Step 4: Consider Fabrication and Supply
The theoretically perfect size may not be practical.

  • Weldability: Thicker angles (>12-15mm) may require pre-heat. Check the CE value on the MTC.
  • Availability: Some unequal angle sizes are less common. Check with your supplier (like us) for standard stock sizes or mill rolling schedules to avoid long lead times.
  • Cutting & Fit-up: Very long, unequal angles can be more awkward to handle and position correctly than equal angles.

Selection Checklist Table:

Hull Component Primary Load Likely Grade Likely Shape Reasoning
Side Shell Vertical Stiffener Lateral water pressure (one direction). AH36 Unequal Angle (Long leg ⊥ to plate). Efficient use of material to resist one-way bending.
Deck Girder Stiffener Downward pressure from cargo/deck. AH36 Unequal Angle (Long leg ⊥ to deck). Same principle as side shell.
Bracket (Knee) connecting elements Complex shear and moment. AH36 Equal Angle (often with clipped ends). Loads are multi-directional; symmetry is simpler for fabrication and analysis.
Horizontal Stringer in Bulkhead In-plane loading, buckling restraint.
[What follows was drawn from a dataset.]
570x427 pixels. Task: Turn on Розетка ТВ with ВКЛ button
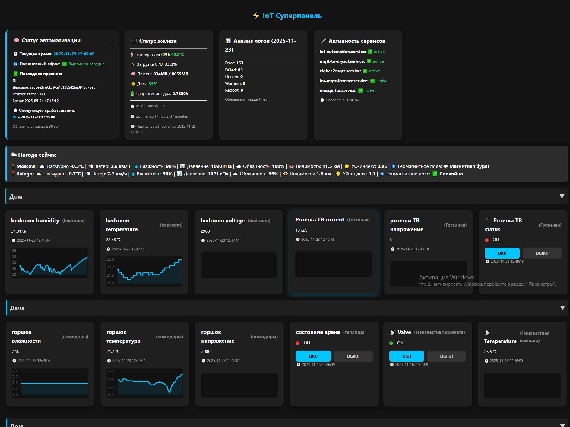coord(502,253)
AH32/AH36 Equal Angle (or Unequal if primary load direction is clear). Often symmetric restraint.

By following this framework, you move from "we need some angle iron" to a precise specification: "300m of Unequal Angle Steel, L 150x90x10, material ABS AH36, for side shell stiffeners." This clarity prevents errors and allows your supplier to provide accurate quotes and guaranteed material.


What is the preferred steel type for W shapes?

You’re designing a large deck support or a foundation. You might consider a wide-flange beam (W shape). But for many hull applications, L-angles1 are preferred. Understanding why helps you appreciate the role of L-angles1 and when to consider a different profile.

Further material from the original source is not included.